Gambardella leads the Magnetism and Interface Physics group at ETH D-MATL. Research directions: (1) Scanning probe magnetometry — using NV-center cantilevers (collaboration with Degen) and magneto-optical Kerr microscopy to image spin textures (skyrmions, domain walls) in thin-film heterostructures with sub-100 nm resolution; (2) Spin-orbit torques — current-induced magnetization switching via interfacial spin-orbit coupling; spin Hall and Rashba effects for spintronic devices; (3) Single-atom magnetism — STM and X-ray absorption for element-specific orbital and spin moments of individual atoms on surfaces; (4) XMCD at synchrotron — quantitative element-specific magnetic spectroscopy. Quantum sensing angle: spin-orbit driven phenomena, high-resolution magnetic imaging.
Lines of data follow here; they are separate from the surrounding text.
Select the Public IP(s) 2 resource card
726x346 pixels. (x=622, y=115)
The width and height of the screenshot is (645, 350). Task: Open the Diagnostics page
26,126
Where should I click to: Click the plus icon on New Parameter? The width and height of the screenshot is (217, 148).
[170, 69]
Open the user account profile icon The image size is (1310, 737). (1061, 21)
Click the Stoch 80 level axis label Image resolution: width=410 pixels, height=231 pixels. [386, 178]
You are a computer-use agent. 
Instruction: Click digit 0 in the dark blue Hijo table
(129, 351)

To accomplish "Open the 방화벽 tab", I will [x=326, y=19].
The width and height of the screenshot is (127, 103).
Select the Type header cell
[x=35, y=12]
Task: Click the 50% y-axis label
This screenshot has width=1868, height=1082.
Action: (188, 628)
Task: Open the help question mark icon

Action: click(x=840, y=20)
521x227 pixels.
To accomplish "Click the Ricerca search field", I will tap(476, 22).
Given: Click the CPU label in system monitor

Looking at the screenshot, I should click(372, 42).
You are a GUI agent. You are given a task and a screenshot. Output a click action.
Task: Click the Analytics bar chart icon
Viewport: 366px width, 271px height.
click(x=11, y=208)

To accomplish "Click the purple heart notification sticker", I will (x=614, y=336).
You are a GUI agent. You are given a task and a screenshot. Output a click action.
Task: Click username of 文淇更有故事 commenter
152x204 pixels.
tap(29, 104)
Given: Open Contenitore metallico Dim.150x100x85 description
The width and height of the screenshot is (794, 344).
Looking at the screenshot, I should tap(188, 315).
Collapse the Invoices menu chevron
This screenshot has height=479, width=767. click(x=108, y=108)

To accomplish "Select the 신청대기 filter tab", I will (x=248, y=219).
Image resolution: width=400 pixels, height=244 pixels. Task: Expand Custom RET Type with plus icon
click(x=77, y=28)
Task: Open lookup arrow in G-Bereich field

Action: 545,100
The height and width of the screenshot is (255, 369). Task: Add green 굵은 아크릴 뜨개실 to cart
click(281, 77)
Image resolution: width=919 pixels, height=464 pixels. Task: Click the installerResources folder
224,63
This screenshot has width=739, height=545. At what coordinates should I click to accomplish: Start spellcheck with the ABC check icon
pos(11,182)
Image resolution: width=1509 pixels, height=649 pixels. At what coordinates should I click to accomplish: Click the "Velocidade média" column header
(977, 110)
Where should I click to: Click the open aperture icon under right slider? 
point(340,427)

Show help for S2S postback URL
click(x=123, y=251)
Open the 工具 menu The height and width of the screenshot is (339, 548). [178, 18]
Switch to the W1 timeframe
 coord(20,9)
Ghiasi's Quantum Spintronics (QuSpin) Lab studies spin transport and magnetism in 2D and van der Waals materials, and — in close collaboration with the van der Sar group — pioneered a diamond-membrane dry-transfer technique that brings NV-ensemble ensembles into direct nanoscale contact with 2D antiferromagnets (e.g., CrSBr) to quantitatively image monolayer-thickness-dependent magnetic stray fields. This complements the well-established line of NV-ensemble quantum sensing experiments (DEER, NMR, T1-relaxometry) that reach pT/sqrt(Hz)-class sensitivities, extending the toolbox toward mechanical and single-atom/single-spin readout.
Ham's group builds CMOS integrated-circuit platforms spanning scalable, chip-based NMR spectrometers (including impedance-tuned microwave loops for controlling dense NV-diamond spin ensembles, developed with Ronald Walsworth) and CMOS intracellular microelectrode arrays that record from thousands of neurons in parallel — a dual quantum-sensing/bioelectronic-sensing program built around scaling sensitive spin- and electrode-based sensors onto integrated circuits.
Studies surface and interface chemistry of diamond and other materials, including the chemical functionalization and stabilization of near-surface NV and silicon-vacancy color centers used in diamond-based quantum sensors, in collaboration with the Choy group.